[Start of section]

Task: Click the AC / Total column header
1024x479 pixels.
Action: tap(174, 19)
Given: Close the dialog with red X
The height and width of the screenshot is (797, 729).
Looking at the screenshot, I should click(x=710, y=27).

[End of section]

WHAT YOU ARE ASKED TO DO: Retype the whole listing above exactly as it appears.

THE ANSWER:
Task: Click the AC / Total column header
1024x479 pixels.
Action: tap(174, 19)
Given: Close the dialog with red X
The height and width of the screenshot is (797, 729).
Looking at the screenshot, I should click(x=710, y=27).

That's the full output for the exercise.